## Tarefa 1
Responda com base no texto sobre Direito Digital:
(a) Segundo o texto, que revolução iniciou a transformação digital?
(b) Em síntese, como o Direito Digital pode ser definido?
(c) Que ramos do Direito aparecem entre parênteses como fontes de normas que o Direito Digital pode incorporar?

Direito Digital: desafios e transformações na Era da Virada Tecnológica do Direito

O Direito Digital surge como uma resposta às novas circunstâncias trazidas pelo ambiente digital, ressignificando institutos já existentes em outras áreas do Direito, ou seja, trata-se de uma normatização interdisciplinar das diversas áreas já existentes dentro da nova realidade digital.
Direito digital - CRON

A consolidação das Tecnologias de Informação e Comunicação (TICs) e a consequente digitalização de atividades cotidianas propiciaram a ocorrência de situações jurídicas outrora impensáveis.

A partir da transformação digital iniciada pela Quarta Revolução Industrial, as barreiras entre o meio ambiente físico e o meio ambiente digital gradativamente tornaram-se mais tênues, o que impactou a sociedade civil organizada como um todo, desde as relações sociais até a própria forma de agir e pensar na sociedade 4.0.

Nesse contexto, o Direito Digital surge como uma resposta jurídica às novas circunstâncias trazidas pelo ambiente digital, ressignificando institutos já existentes em outras áreas do Direito, ou seja, trata-se de uma normatização interdisciplinar das diversas áreas já existentes dentro da nova realidade digital.

O que é Direito Digital?

Em síntese, o Direito Digital pode ser definido como o conjunto de normas que regem as relações jurídicas no ambiente digital. Patricia Peck define o Direito Digital como:

“[…] a junção de normas de autorregulamentação que atendam ao novo cenário de interação social não presencial, interativo e em tempo real. O Direito Digital é, portanto, a evolução do próprio Direito, para atender às mudanças de comportamento e às necessidades de novos controles de conduta gerados pelo uso da Tecnologia.” [1]

Dessa forma, não se trata de uma nova área do Direito, mas, tão somente, de uma ressignificação necessária frente às mudanças ocasionadas pela tecnologia. O Direito Digital pode incorporar normas de outros ramos do Direito (Civil, Penal, Internacional, Tributário, Financeiro entre outros) para se adequar à nova realidade digital.

## Dados de entrada

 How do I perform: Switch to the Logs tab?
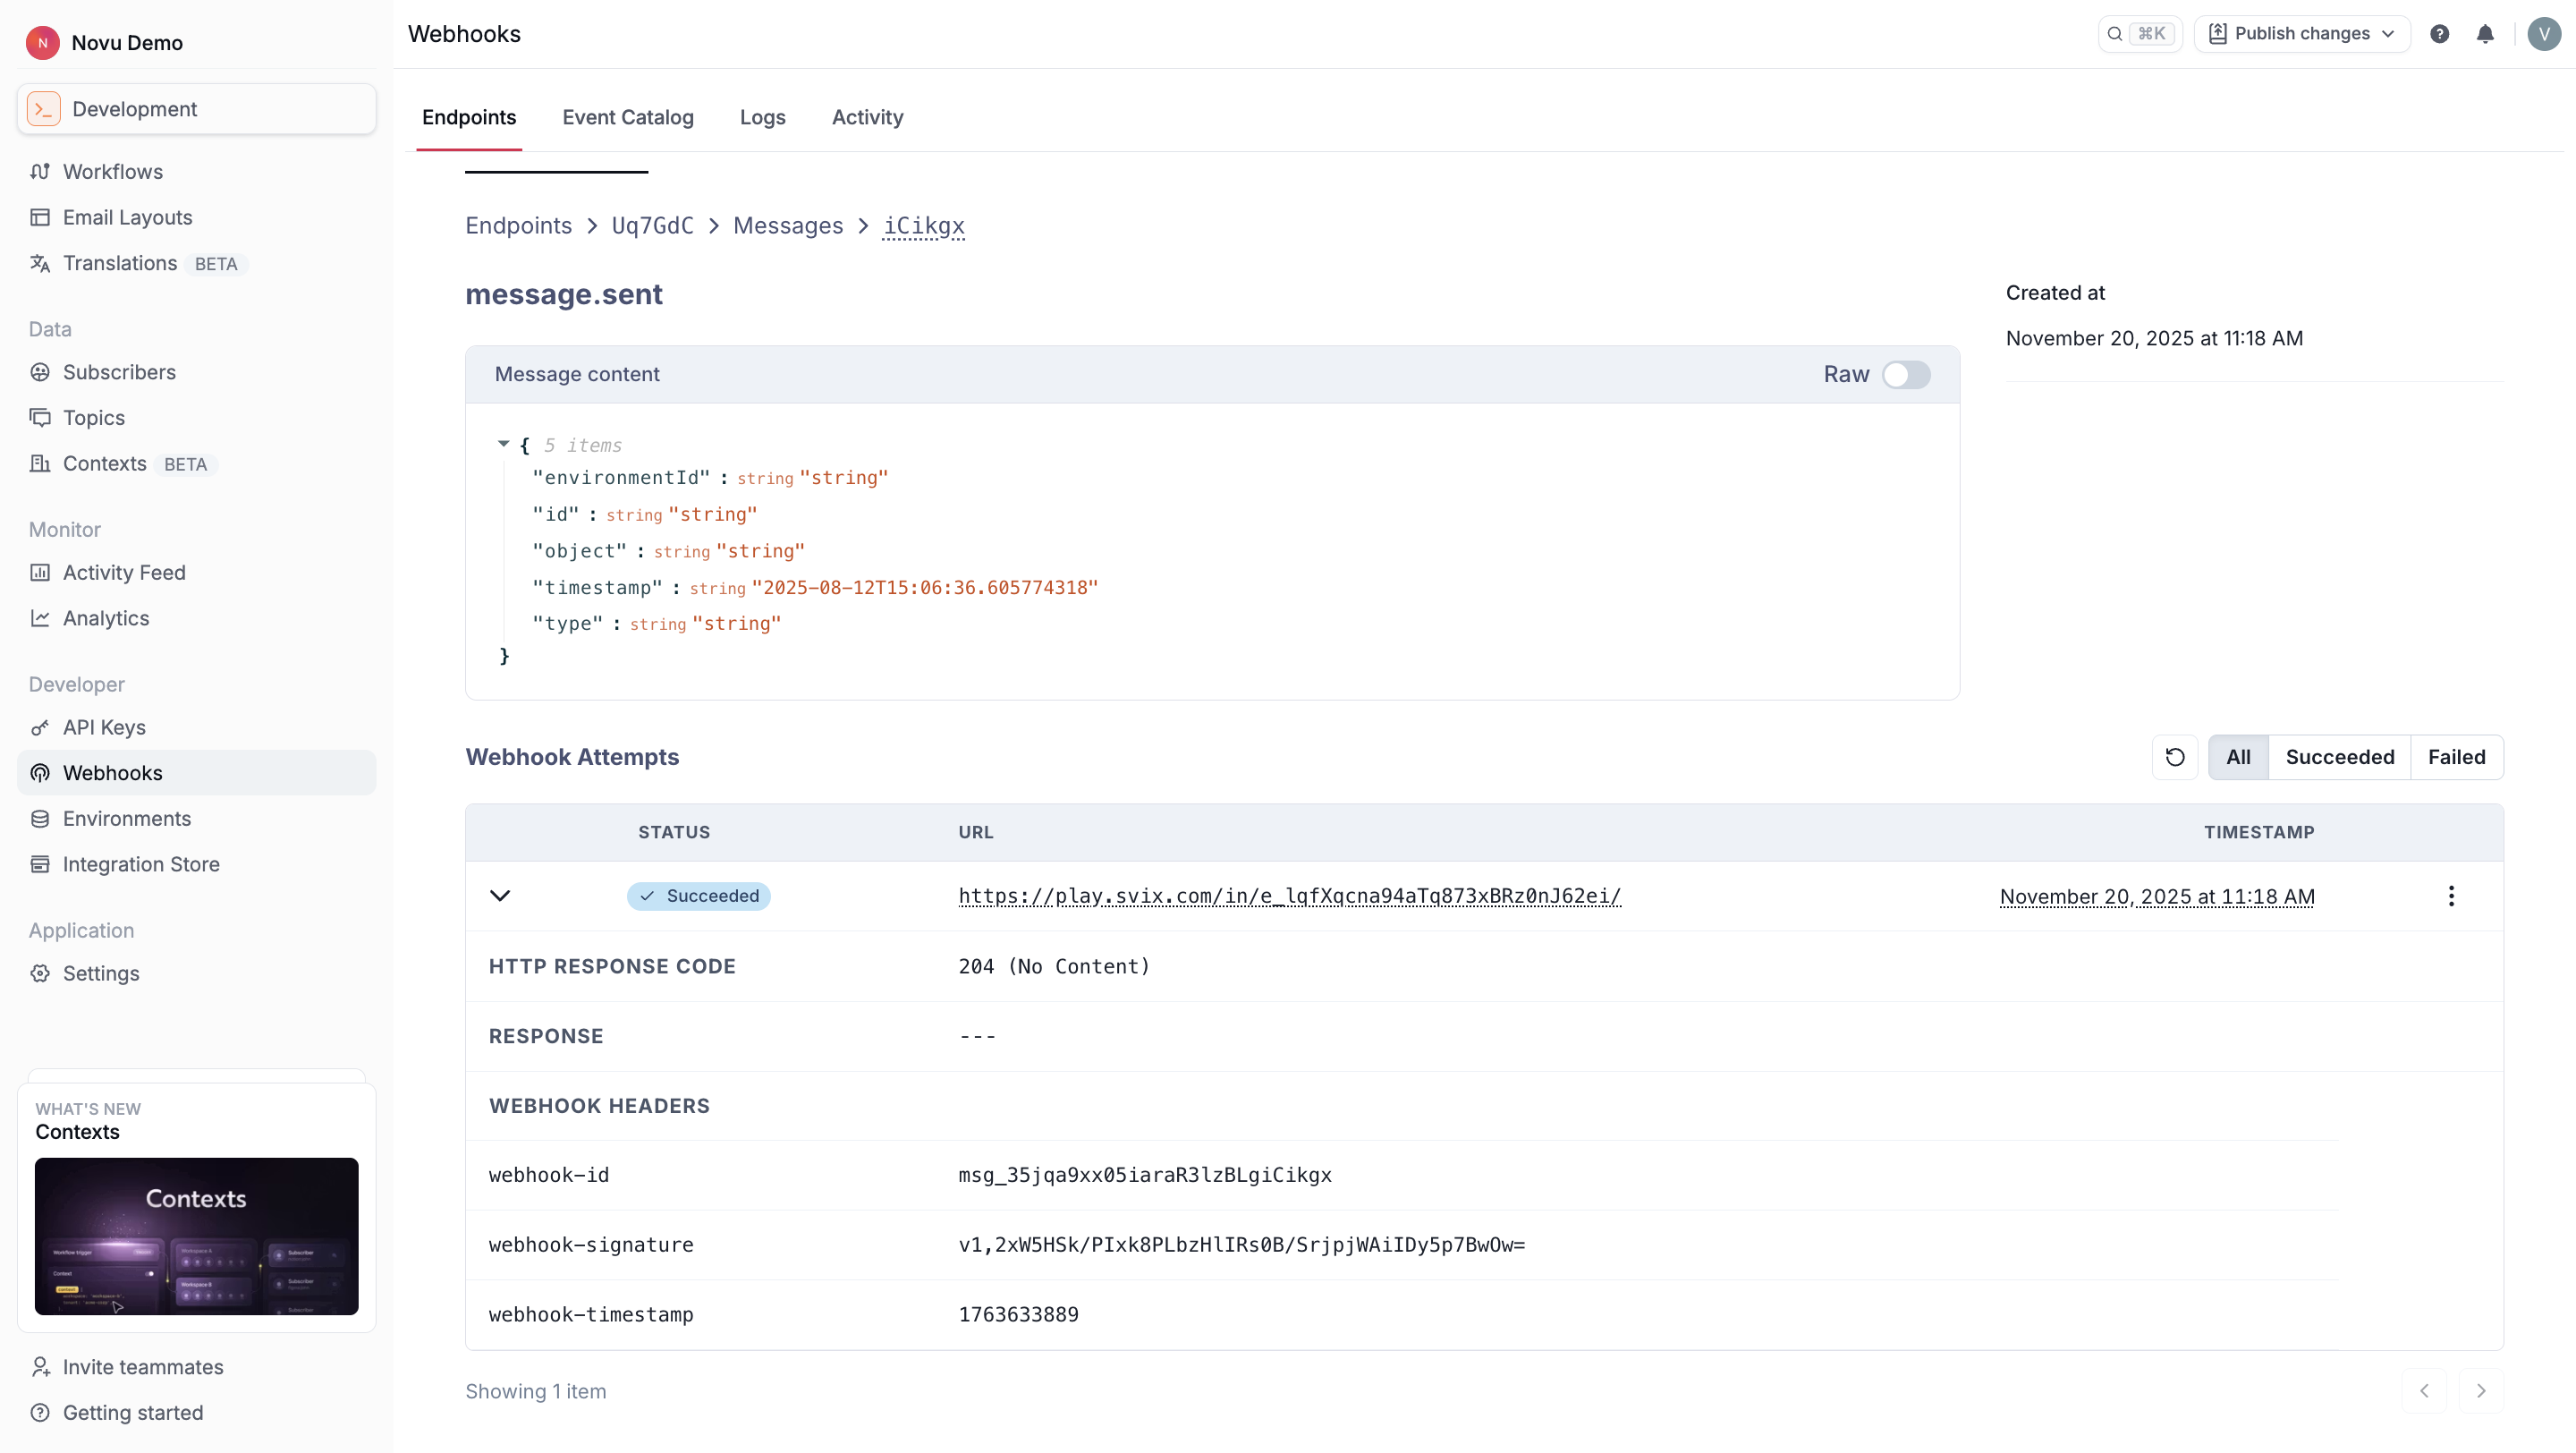coord(762,117)
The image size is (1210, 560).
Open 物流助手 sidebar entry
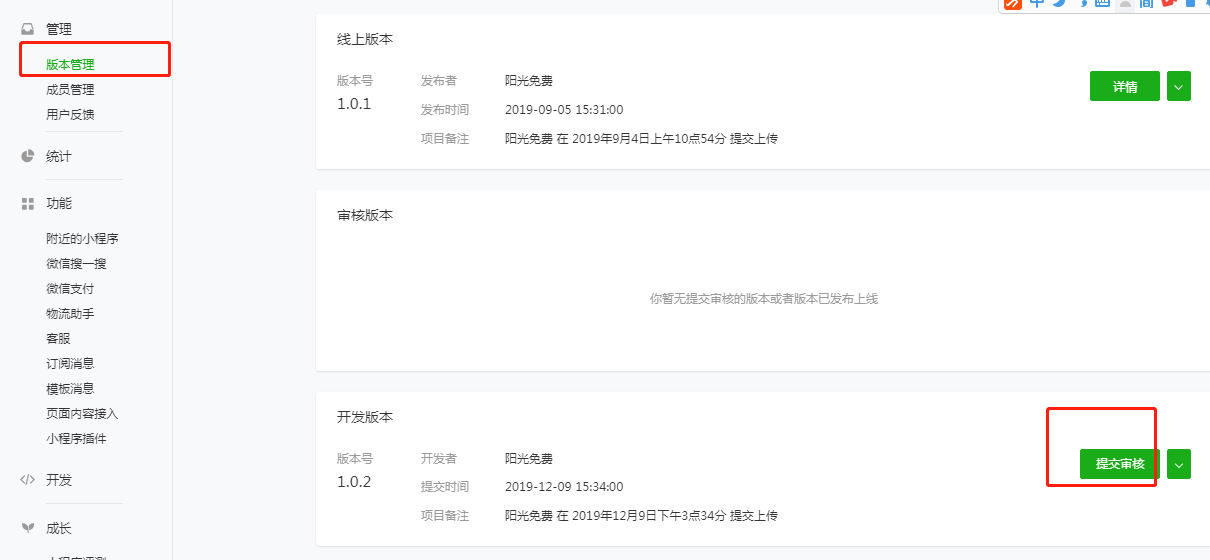(x=70, y=314)
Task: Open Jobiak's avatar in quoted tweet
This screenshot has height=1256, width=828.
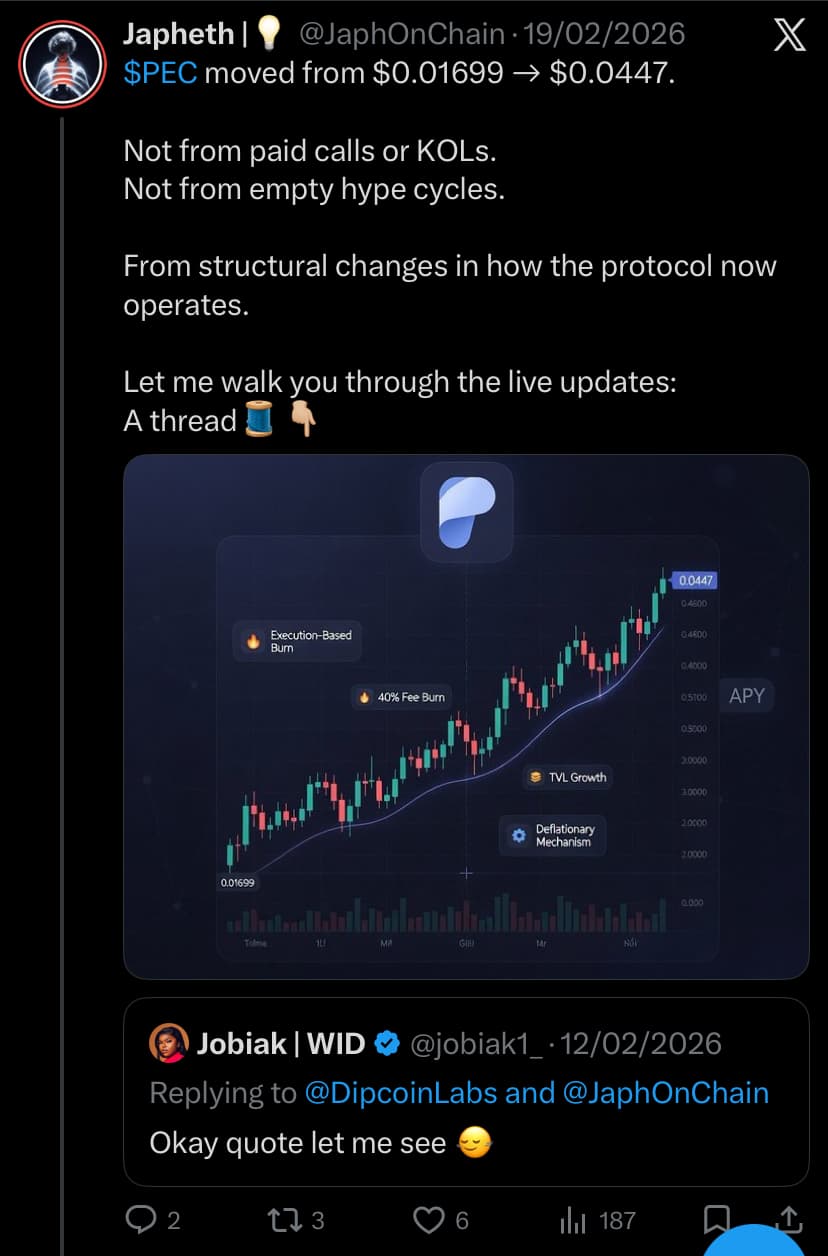Action: pyautogui.click(x=169, y=1043)
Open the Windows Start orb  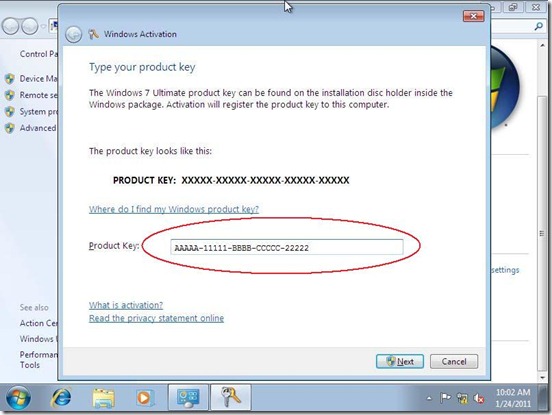(18, 397)
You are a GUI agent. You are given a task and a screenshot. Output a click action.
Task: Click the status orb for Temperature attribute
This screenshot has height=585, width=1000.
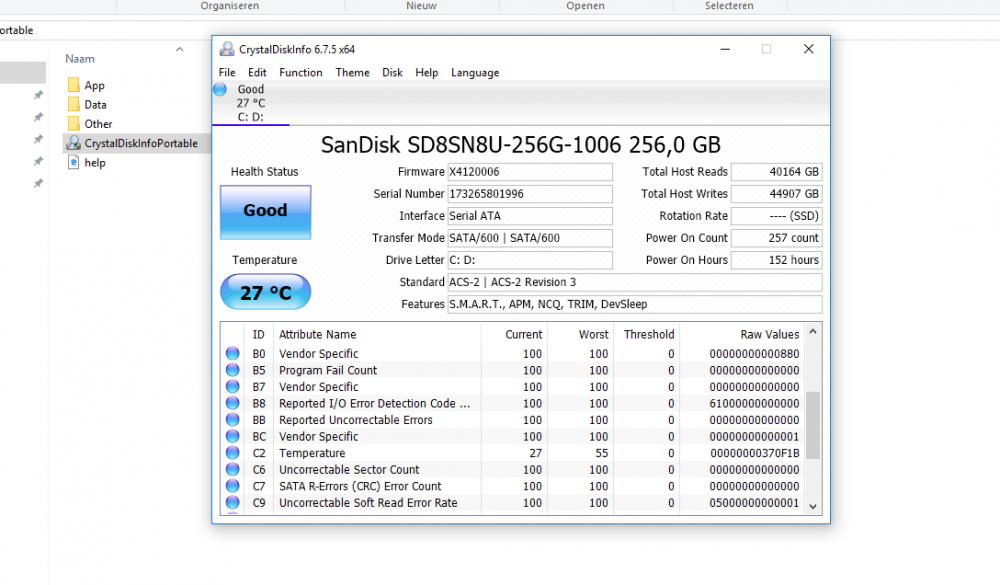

## Tarefa 2
Nos registros, troque "Temperature" por "Humidity". Comece na linha que contém "You are a GUI" e reescreva tudo até o fim dos registros, mantendo o restante igual e sem incluir as imagens.

## Resolução comentada 1
(a) A Quarta Revolução Industrial.
(b) Como o conjunto de normas que regem as relações jurídicas no ambiente digital.
(c) Civil, Penal, Internacional, Tributário e Financeiro, entre outros.

## Resolução comentada 2
You are a GUI agent. You are given a task and a screenshot. Output a click action.
Task: Click the status orb for Humidity attribute
This screenshot has height=585, width=1000.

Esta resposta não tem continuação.